# [Exercise directions]
In the listing that follows, copy out each line that includes the word "Activité".

# [Provided data]

____________

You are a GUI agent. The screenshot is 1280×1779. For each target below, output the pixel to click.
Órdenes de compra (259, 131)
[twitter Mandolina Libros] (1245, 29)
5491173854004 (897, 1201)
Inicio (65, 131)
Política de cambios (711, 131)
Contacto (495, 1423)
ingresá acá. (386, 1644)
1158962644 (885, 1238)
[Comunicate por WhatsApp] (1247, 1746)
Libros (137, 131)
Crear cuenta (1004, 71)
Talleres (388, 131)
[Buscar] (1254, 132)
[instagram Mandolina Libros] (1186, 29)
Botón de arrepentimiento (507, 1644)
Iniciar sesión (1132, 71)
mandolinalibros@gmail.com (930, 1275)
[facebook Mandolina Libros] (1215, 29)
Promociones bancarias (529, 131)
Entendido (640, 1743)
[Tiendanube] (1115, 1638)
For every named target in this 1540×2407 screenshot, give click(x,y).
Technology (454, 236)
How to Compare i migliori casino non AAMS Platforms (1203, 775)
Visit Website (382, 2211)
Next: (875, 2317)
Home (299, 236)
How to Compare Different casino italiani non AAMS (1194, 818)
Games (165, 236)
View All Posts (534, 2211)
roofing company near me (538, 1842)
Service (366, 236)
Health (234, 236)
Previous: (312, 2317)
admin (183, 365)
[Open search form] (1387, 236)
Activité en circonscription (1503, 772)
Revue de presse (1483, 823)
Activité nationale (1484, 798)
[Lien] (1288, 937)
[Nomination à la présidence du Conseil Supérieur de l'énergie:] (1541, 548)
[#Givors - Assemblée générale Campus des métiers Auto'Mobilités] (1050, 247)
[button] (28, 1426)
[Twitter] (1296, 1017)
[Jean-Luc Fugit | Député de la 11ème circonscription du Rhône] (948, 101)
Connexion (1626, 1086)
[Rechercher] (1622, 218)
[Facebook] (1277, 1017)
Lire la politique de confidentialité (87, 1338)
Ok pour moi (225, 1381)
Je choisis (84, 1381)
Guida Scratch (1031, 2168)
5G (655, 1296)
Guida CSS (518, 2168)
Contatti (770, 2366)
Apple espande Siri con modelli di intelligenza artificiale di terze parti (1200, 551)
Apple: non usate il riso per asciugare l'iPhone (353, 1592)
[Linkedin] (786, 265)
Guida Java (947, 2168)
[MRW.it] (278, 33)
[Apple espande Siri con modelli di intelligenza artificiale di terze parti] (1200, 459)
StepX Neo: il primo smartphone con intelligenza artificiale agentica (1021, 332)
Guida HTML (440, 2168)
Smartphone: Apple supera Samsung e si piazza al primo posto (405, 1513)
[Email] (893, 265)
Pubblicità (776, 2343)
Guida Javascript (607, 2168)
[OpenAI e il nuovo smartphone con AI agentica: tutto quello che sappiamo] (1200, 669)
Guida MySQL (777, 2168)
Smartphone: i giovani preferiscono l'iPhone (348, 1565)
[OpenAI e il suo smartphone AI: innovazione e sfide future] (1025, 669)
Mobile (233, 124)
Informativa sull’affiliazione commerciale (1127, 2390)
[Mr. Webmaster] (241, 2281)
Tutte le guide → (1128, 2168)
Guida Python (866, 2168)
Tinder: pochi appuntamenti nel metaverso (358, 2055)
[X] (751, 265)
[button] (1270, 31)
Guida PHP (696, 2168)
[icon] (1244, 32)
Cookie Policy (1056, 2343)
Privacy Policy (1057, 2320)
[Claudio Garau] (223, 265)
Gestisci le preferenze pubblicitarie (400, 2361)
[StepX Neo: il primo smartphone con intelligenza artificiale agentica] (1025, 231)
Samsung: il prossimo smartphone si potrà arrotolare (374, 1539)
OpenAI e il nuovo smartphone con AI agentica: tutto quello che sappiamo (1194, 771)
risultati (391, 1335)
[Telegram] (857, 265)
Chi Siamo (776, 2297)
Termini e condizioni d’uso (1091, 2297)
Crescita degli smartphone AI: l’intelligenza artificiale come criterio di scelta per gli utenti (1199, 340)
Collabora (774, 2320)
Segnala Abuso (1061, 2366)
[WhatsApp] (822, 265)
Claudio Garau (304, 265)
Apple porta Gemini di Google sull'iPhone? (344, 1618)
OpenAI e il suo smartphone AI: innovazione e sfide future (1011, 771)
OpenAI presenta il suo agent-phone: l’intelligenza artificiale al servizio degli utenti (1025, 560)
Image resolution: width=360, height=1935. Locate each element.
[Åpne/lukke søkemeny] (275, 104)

____________

# [Task result]
Activité en circonscription (1503, 772)
Activité nationale (1484, 798)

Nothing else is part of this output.